Analyses were conducted using R (R Core Team, 2018).

platform       x86_64-apple-darwin15.6.0   
arch           x86_64                      
os             darwin15.6.0                
system         x86_64, darwin15.6.0        
status                                     
major          3                           
minor          5.1                         
year           2018                        
month          07                          
day            02                          
svn rev        74947                       
language       R                           
version.string R version 3.5.1 (2018-07-02)
nickname       Feather Spray

Purpose

The purpose of this analysis is to explore whether meaningful subgroups emerge from performance on an anxiety dot probe (Bar-Haim, Lamy, Pergamin, Bakermans-Kranenburg, & Van Ijzendoorn, 2007; Mathews & Mackintosh, 1998). To conduct this exploratory analysis, we use several clustering algorithms (see Jain, 2010 for an overview of clustering). Clustering algorithms are designed to group data based on their similarity or dissimilarity (e.g. distance in euclidian space). Prior to clustering, dimension reduction is conducted via principal components analysis to decresase overfitting and to make the models more inerpretable (Zha, et al., 2002; Ding & He, 2004). The final solution is selected based on visual inspection of the cluster outcomes, and based on the sum of squared errors for each solution. Outcomes of a spectral clustering analysis (connectivity), a k-means cluster analysis (compactness), and a hierarchical clustering analysis are compared to identify subgroups within the Anxiety Dot Probe measures. These approaches are well suited to numeric data. K-means is a partition based clustering algorithm that groups data points by their euclidian distance from the cluster’s centroid, the mean of that cluster’s objects (Nerurkar et al., 2018). Spectral clustering also uses euclidian distance to group data points, but by representing the data as a similarity graph in which data poionts are nodes and the distances between them are weighted edges (Von Luxburg, 2007). Both k-means and spectral clustering require a priori specification of the number of clusters. Hierarchical clustering, in contrast, creates multiple levels of clusters and subclusters (Cichosz, 2015). As such, hierarchical clustering does not require a priori specification of number of clusters.

The data

The data are from the first dot probe in a larger, multiwave study by Dr. Tracy Dennis-Tiwary and colleagues (see Figure 1 for a visual of the entire study design). Several different performance measures are calculated for the dot probe to measure bias toward and away from threatening stimuli. The variables used in the clustering analysis are listed below.

Figure 1. Study Design

Dot probe variables

Variables included in the analysis

Threat Bias (threatbias_erlab): The average response times (RTs) for neutral probes minus RTs for angry probes on trials with both angry and neutral faces.
Vigilance (vigilance_erlab): The average RTs for neutral probes in trials with only neutral images minus RTs for angry probes in trials with both neutral and angry faces.
Disengage (diesengage_erlab; removed prior to clustering): The average RTs for neutral probes on trials with both neutral and angry faces minus RTs for neutral probes on trials with only neutral images.
Threat RT (rt_threat_nt): The time between a probe appearing on screen and the subsequent button press by a participant.
Variability (variability): The absolute value of the distance (number of trials between two trials of the same type, e.g. neutral only images) across all trial-level threat bias scores / number of pairs.

Pre-processing

Outliers and missingness

Outliers were already removed from the data by our collaborators based on the percentage of trials that were answered correctly. Participants with an accuracy of .80 or greater are included in the dataset. There are no initial missing data for the dot probe measures as the included metrics can be computed for anyone who completed the task.

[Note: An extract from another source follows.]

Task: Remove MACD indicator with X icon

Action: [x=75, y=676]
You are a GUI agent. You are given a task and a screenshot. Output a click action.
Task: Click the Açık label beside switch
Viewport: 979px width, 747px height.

Zero and near zero variance

All variables were checked for zero or near zero variance and no issues were found.

Linear dependencies

disengage_erlab is a linear combination of threatbias_erlab and vigilance_erlab. disengage_erlab was therefore not included in the clustering analysis.

 disengage = threat_bias - vigilance

Standardization/Scaling

Purpose: Allow comparison of data that was collected on different scales.

Clustering is sensitive to differences in the measurement scales of data (Mohamad, Usman, 2013). Since the means and standard deviations do vary across features, we standardized them by mean centering Using the scale() function (see Table 1). Variables are scaled to mean = 0, sd = 1.

Table 1: Comparison of Means for Threat Bias Variables Before and After Scaling
	Threat Bias	Vigilance	Threat RT	Variability
Raw Mean	2.61	1.95	519.65	1.95
Raw SD	24.75	24.05	81.39	0.94
Scaled Mean	0.00	0.00	0.00	0.00
Scaled SD	1.00	1.00	1.00	1.00

Dimensionality Reduction, Principal Components Analysis

Purpose: prevent overfitting of the data and improve interpretability

Principal Components Analysis (PCA) is a dimensionality reduction technique that can be used as a precursor to k-means clustering (Zha, et al., 2002; Ding & He, 2004). PCA projects high dimensional data onto a lower dimensional sub-space and rotates data to mazimize variance in the new axes. The components are then listed in order of decreasing variance (e.g. component 1 has the most variation in the data, component 2 is orthogonal to component 1 and has the most remaining variation, and so on). PCA is an unsuprevised technique that can be used when we do not have hypotheses about the distribution of varaince across features.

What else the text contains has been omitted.